The country’s political structure needs to be reformed because mid-way through this year, the country fell into a horrid triple-dip recession. This comes pretty close at the heels of the 2008/2009 economic collapse, and right at the doorstep of the one in 2011. Mario Monti and Enrico Letta both went de rigueur with Brussels over recession, and after Matteo Renzi came to power, the economy has been faring well but none of the promises that got him to parliament were kept, such as increasing consumption all-across for homes.
The best possible solution to austerity here would be to think of innovative ways – there has already been a successful implementation of the zero rate of interest by Mario Draghi previously, so rather than repeat more of that or similar quantitative measures more probable in the present EU economic climate, why not try something new?
Why not go for a good amount of lending from the European Central Bank, because previously countries that have borrowed from the Bank are faring rather well now. This is quite an accomplishment because the growth rate for the German economy is quite stagnant, but Greece has thankfully, recovered after several months of disastrous economic consequences and hefty borrowing figures, that initially spelled “economic doom” rather than “economic boom” for the nation.
The ECB needs to invest more in the economic landscape in Italy because private investment isn’t sufficient alone to pull back the economy on the right track. The more you pour cash into the economy, the better it will perform because businesses have to recruit more people to combat unemployment. This could then, in turn, influence the consumption rate, and the situation on ground looks more dire than it might seem actually because every other day more and more shops are closing, unemployment figures are rising, and the manufacturing sector is really not functioning very well at all.
As years go by, the drastic situation in the manufacturing sector take a turn for the very worse with industrial production, grinding to a slow state of a quarter. Private investment in companies isn’t a very positive outlook in all corners for various other reasons too, apart from the weak support hierarchy: many family-owned businesses are just not interested in maintaining the nation’s finances, instead preferring to indulge in spending more to keep themselves wallet-happy.
Successive heads of government changes have left the country in an economic turmoil, which is not what many expected to see but that is how things have become because there is heavy-recession everywhere. The ECB is interested in investment but the government needs to do more towards reforms before it can earn the Bank’s trust. Furthermore, conflict with Russia over various political issues, the situation in the Middle East, and the downing of a Malaysia Airlines passenger airlines right over Ukraine, have been eating into the country’s positivity.

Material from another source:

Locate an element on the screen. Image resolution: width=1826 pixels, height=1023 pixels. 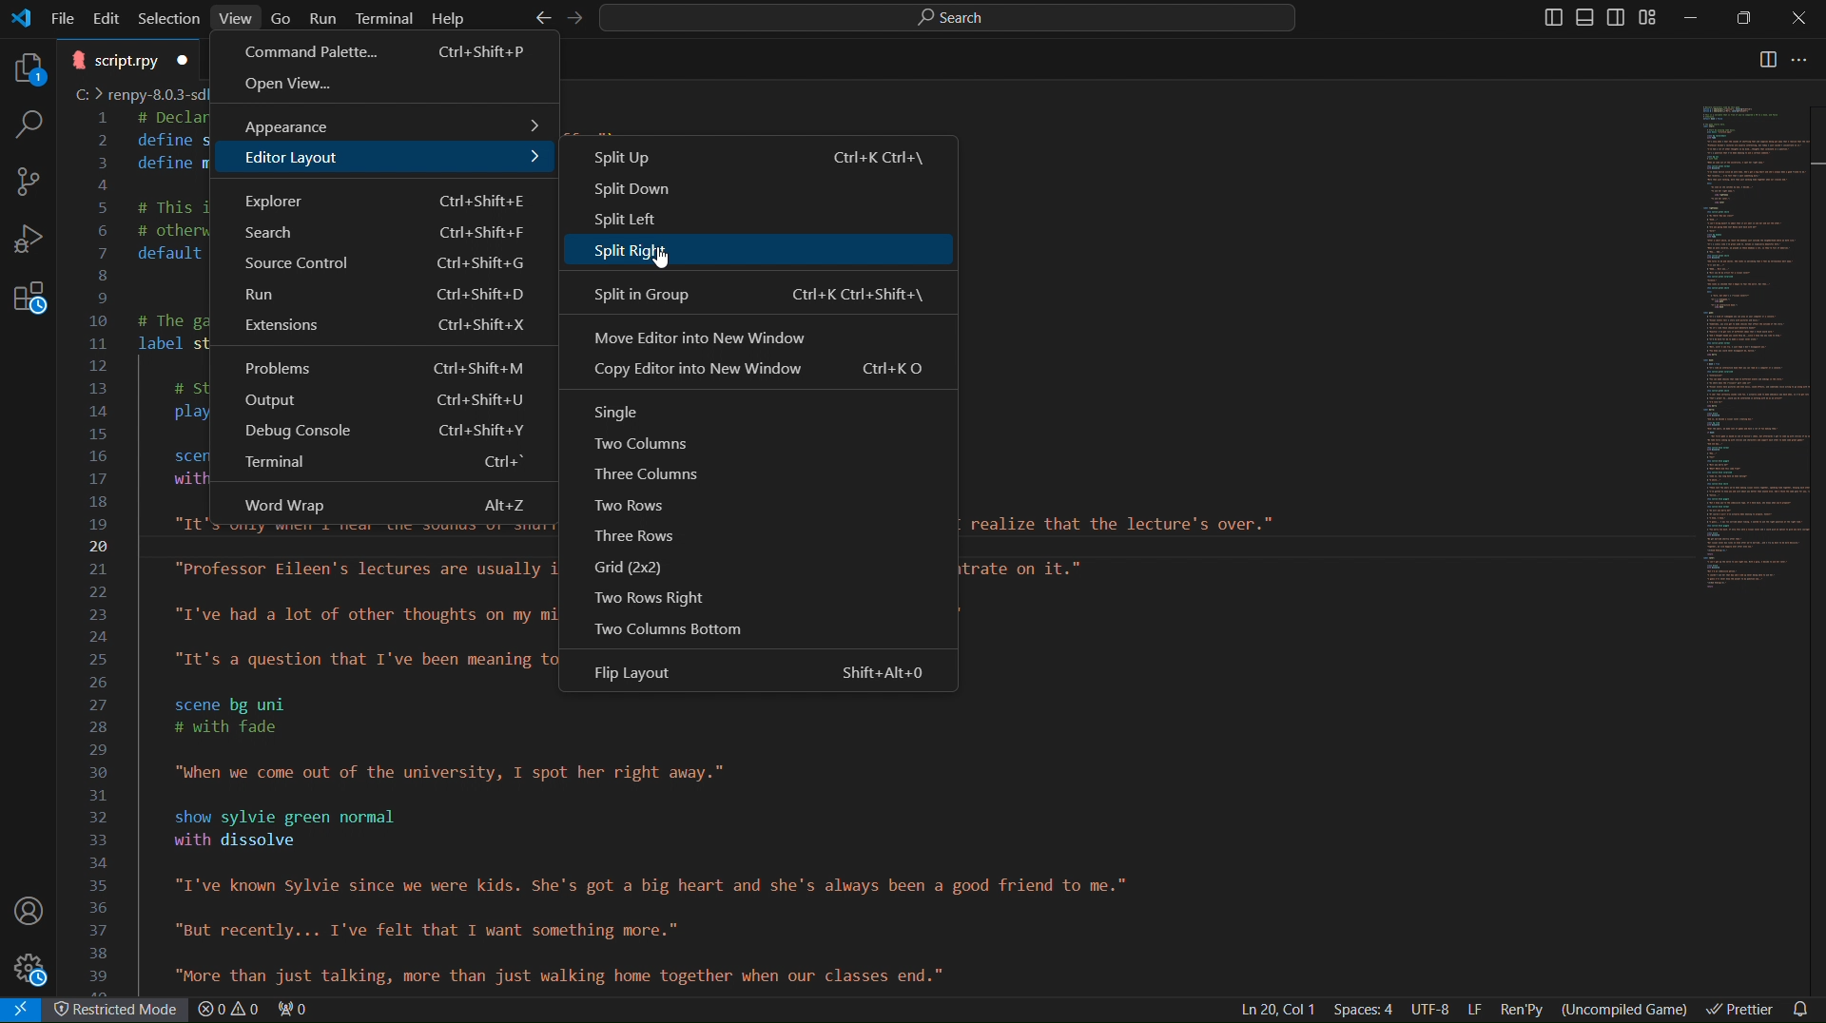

There have been several return of German factory orders from Italy for fashion and numerous luxury goods, which is a cause for concern because Russia is a hub of trade for Italy, and this air of negativity is really starting to affect the entire Eurozone, owing to the fact that most of the countries here are still either not faring too well economically or are fresh from recovering from their economic woes.
Pier Carlo Padoan, the Economy Minister for Italy, has stated that it’s too early for reforms to be in full-swing but with the help of budget measures, which cut off labour taxes, spurn-in better household income, can help to make Italy perform better economically. It’s not that reforms, such as a remodelling of labour regulations, and reduced labour taxes take a lot of time to be introduced because they are already in practice, it’s just that they do take some time to be in effect.
The upper-house Senate took a while to accept these new legislation changes that have dramatically reduced its membership and decision-making abilities, which is going to make sure that lawmaking is going to be an easier process from now onwards. Amongst the commendable labour reforms that have been introduced is the placing of more pennies into the income brackets for low earners, every month.
So, perhaps Renzi and his party should choose to be bolder and brave opposition from any possible grounds, for example trade unions and leftists in his party, over more reforms and put achieving a better performing economy on the agenda, as soon as it is possible. The present climate in the Italian parliament dictates that Renzo is on the right track to accomplish greater control over calling elections, should there ever be too much opposition regarding the reforms, but his energy should really be directed more towards driving the economy upwards.